Reputation: 158
I am referring to this answer in order to handle multiple files at once using multiprocessing but it stalls and doesn't work
That is my try:
import multiprocessing
import glob
import json
def handle_json(file):
with open(file, 'r', encoding = 'utf-8') as inp, open(file.replace('.json','.txt'), 'a', encoding = 'utf-8', newline = '') as out:
length = json.load(inp).get('len','') #Note: each json file is not large and well formed
out.write(f'{file}\t{length}\n')
p = multiprocessing.Pool(4)
for f, file in enumerate(glob.glob("Folder\\*.json")):
p.apply_async(handle_json, file)
print(f)
p.close()
p.join() # Wait for all child processes to close.

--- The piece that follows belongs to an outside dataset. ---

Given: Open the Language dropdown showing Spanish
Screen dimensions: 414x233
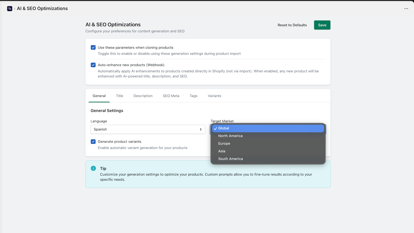Looking at the screenshot, I should click(148, 129).
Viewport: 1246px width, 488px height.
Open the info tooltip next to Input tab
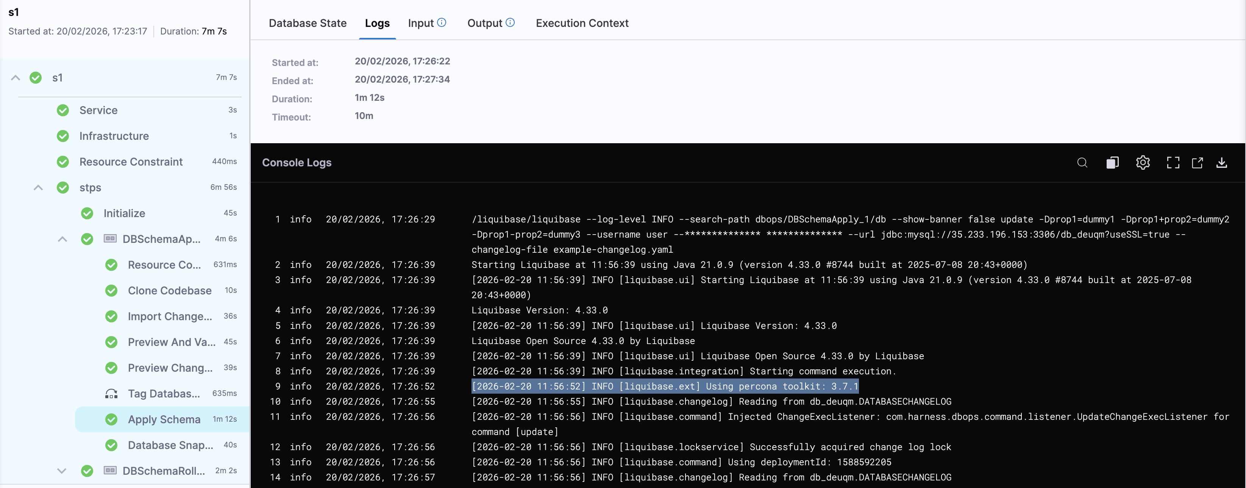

Where is the problem exactly, I thought it may be because I have 3000 json files so I copied just 50 into another folder and tried with them but also the same problem
ADDED: Debug with VS Code
Exception has occurred: RuntimeError (note: full exception trace is shown but execution is paused at: <module>)
An attempt has been made to start a new process before the
current process has finished its bootstrapping phase.
This probably means that you are not using fork to start your
child processes and you have forgotten to use the proper idiom
in the main module:
if __name__ == '__main__':
freeze_support()
...
The "freeze_support()" line can be omitted if the program
is not going to be frozen to produce an executable.
File "C:\Users\admin\Desktop\F_New\stacko.py", line 10, in <module>
p = multiprocessing.Pool(4)
File "<string>", line 1, in <module> (Current frame)
Another ADD Here a zip file contains the sample file with the code https://drive.google.com/file/d/1fulHddGI5Ji5DC1Xe6Lq0wUeMk7-_J5f/view?usp=share_link
Upvotes: 1
Views: 280
Reputation: 17496
on windows you have to put your multiprocessing code guarded by an if __name__ == "__main__":
, Compulsory usage of if name=="main" in windows while using multiprocessing [duplicate]
you also need to use get
on the tasks that you launched with apply_async
, in order to wait for them to finish, so you should store them in a list and iterate the get
on them.
after fixing, your code would look as follows:
import multiprocessing
import glob
import json
def handle_json(file):
with open(file, 'r', encoding = 'utf-8') as inp, open(file.replace('.json','.txt'), 'a', encoding = 'utf-8', newline = '') as out:
length = json.load(inp).get('len','') #Note: each json file is not large and well formed
out.write(f'{file}\t{length}\n')
if __name__ == "__main__":
p = multiprocessing.Pool(4)
tasks = []
for f, file in enumerate(glob.glob("Folder\\*.json")):
task = p.apply_async(handle_json, [file])
tasks.append(task)
print(f)
for task in tasks:
task.get()
p.close()
p.join() # Wait for all child processes to close.
Upvotes: 1
Reputation: 11060
The apply_async
function in multiprocessing
expects the arguments to the called function to be iterable, so you need to do e.g.:
p.apply_async(handle_json, [file])
Upvotes: 1